--- Start Text provided ---
No scriptures support the ceasing of miracles or the expression of the gifts and offices of the New Covenant experience of the Spirit. I grew up in a cessationist environment and experienced the prophetic dimension of the Holy Spirit without knowing what it was.
God did not seem to be bound by our tradition. I have been prophesying ever since, and I trace this to a relational encounter of surrender in place of a dry doctrine in place because of a lack thereof.
You can trace aspects of cessationism throughout history among the Montanists, St. Augustine, Thomas Aquinas, John Calvin, the Enlightenment movement between 1650 and 1790, and to the current primary position of cessationists expressed through the work of B.B. Warfield in his book “Counterfeit Miracles.” (1972)
Jon Mark Ruthven echoed this in his gold standard polemic on cessationism in his book “On the Cessation of the Charismata: The Protestant Polemic on Post-Biblical Miracles,” where he writes, “The doctrine that miraculous gifts of the Holy Spirit ceased around the apostolic age has evolved over the long expanse of church history, and has found expression in various religious persuasions and philosophical convictions.” (2011, p. 8)
--- End Text provided ---
--- Start Extracted entries ---
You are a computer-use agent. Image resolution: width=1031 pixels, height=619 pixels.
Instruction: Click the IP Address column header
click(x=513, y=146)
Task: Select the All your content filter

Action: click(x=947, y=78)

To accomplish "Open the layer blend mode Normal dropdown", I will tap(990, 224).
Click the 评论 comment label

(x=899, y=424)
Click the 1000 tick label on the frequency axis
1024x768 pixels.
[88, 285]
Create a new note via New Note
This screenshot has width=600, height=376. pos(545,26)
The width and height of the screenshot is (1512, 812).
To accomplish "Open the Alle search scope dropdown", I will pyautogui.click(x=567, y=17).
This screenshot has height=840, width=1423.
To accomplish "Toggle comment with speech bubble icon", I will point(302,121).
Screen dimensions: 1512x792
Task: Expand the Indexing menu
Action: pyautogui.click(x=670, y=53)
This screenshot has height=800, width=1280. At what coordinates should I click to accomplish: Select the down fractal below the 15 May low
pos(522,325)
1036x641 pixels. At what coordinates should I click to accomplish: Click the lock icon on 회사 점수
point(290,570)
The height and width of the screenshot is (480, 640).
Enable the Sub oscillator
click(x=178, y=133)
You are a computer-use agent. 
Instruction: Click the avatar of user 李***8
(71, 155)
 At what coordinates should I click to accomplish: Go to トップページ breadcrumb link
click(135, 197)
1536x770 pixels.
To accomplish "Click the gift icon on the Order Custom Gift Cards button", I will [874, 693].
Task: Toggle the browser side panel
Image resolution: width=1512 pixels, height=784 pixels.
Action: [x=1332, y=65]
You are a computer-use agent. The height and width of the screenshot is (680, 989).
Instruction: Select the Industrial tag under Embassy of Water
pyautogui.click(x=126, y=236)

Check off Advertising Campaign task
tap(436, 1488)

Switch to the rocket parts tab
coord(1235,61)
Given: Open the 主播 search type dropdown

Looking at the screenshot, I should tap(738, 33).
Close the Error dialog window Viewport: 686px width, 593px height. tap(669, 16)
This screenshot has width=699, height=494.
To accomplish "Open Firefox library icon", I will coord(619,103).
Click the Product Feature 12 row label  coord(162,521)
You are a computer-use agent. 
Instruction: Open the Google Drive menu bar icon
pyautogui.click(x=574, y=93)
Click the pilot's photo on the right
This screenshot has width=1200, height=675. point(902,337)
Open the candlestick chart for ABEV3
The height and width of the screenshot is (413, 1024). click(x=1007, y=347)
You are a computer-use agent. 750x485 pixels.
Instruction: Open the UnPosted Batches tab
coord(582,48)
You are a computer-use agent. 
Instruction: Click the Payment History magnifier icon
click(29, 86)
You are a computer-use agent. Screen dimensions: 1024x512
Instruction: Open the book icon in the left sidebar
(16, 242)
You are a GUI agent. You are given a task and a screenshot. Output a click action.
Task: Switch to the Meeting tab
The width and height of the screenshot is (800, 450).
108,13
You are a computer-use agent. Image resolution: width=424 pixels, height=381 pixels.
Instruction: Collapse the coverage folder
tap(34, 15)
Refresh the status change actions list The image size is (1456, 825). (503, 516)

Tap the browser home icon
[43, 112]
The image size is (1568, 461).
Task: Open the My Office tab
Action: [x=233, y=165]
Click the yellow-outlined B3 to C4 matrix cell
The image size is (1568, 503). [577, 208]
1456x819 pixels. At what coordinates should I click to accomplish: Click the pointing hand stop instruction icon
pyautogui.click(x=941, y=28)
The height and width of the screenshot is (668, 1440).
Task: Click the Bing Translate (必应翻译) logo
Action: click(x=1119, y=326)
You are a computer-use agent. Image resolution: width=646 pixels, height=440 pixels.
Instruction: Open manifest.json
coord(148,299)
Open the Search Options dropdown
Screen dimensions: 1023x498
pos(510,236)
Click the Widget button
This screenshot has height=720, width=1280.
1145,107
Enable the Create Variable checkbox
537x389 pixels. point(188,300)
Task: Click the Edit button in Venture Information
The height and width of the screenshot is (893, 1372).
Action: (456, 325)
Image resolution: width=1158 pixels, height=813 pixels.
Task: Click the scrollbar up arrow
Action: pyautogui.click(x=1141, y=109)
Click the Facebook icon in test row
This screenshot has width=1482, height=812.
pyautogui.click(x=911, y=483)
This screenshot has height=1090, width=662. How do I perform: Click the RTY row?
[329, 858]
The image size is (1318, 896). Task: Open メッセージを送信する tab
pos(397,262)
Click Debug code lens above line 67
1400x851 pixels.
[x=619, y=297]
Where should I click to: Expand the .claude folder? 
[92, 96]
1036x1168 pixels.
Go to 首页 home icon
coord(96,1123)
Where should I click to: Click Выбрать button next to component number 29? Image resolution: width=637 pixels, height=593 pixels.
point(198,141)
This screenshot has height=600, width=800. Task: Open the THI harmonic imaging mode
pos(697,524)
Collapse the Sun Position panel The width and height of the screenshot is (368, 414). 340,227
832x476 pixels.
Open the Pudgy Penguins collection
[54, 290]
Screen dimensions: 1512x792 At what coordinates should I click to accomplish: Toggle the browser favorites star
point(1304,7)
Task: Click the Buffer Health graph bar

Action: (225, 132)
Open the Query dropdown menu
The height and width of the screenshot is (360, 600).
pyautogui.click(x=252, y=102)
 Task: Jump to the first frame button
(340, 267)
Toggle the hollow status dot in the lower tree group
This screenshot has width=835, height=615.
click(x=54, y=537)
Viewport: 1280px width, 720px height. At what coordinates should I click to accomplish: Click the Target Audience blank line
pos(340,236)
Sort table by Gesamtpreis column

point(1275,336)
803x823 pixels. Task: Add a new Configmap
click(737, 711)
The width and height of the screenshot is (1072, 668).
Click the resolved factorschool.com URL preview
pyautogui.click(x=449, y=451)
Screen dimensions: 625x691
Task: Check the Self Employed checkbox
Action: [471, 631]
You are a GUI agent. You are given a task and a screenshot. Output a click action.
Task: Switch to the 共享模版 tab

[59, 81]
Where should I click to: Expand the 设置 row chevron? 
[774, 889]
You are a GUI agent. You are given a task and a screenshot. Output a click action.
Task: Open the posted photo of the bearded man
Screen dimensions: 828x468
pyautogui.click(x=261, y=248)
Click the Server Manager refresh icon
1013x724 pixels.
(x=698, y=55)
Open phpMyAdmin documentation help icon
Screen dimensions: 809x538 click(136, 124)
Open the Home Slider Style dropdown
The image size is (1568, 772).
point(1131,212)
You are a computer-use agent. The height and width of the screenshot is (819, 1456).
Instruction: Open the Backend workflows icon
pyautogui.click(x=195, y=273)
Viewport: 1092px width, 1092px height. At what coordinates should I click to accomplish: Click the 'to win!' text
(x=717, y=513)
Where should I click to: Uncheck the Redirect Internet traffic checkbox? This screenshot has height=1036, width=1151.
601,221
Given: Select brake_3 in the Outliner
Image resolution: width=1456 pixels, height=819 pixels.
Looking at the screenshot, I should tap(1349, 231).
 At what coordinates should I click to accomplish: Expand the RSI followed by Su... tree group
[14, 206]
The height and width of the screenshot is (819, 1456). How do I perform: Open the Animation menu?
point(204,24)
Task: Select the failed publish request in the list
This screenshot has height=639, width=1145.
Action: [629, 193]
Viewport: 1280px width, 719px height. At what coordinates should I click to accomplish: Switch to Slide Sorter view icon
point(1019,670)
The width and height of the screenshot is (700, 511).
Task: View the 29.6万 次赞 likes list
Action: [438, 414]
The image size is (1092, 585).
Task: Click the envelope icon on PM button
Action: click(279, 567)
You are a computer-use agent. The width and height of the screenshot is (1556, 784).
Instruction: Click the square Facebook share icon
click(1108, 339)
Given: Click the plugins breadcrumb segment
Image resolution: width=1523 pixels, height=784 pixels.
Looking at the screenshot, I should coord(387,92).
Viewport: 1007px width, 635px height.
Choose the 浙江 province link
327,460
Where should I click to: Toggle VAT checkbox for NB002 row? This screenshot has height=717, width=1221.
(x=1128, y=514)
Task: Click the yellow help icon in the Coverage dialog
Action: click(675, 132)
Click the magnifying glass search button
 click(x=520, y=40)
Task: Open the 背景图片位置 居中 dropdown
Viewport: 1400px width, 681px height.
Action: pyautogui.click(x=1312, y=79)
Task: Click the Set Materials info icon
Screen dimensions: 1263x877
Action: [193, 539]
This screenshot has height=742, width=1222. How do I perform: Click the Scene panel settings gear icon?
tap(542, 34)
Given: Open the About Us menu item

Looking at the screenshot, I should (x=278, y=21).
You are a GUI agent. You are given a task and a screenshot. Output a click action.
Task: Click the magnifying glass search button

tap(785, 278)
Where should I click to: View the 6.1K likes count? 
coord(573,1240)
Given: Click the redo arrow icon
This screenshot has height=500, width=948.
--- End Extracted entries ---
• [Work instructions]:
**A)** In the passage on cessationism, what is the title of B.B. Warfield's book?
**B)** Transcribe the passage on cessationism from "No scriptures support" to "a lack thereof.".
**C)** Using the passage on cessationism, decide whether each statement agrees with it, answering yes or no and quoting the words that settle it: (i) The writer grew up in a cessationist environment. (ii) The passage dates the Enlightenment movement between 1700 and 1800. (iii) According to the quotation from Ruthven, the doctrine that miraculous gifts ceased arose all at once at a single point in church history.

• [Results for the exercise]:
**A)** "Counterfeit Miracles"

**B)**
No scriptures support the ceasing of miracles or the expression of the gifts and offices of the New Covenant experience of the Spirit. I grew up in a cessationist environment and experienced the prophetic dimension of the Holy Spirit without knowing what it was.
God did not seem to be bound by our tradition. I have been prophesying ever since, and I trace this to a relational encounter of surrender in place of a dry doctrine in place because of a lack thereof.

**C)**
(i) Yes: "I grew up in a cessationist environment"
(ii) No: "the Enlightenment movement between 1650 and 1790"
(iii) No: "has evolved over the long expanse of church history"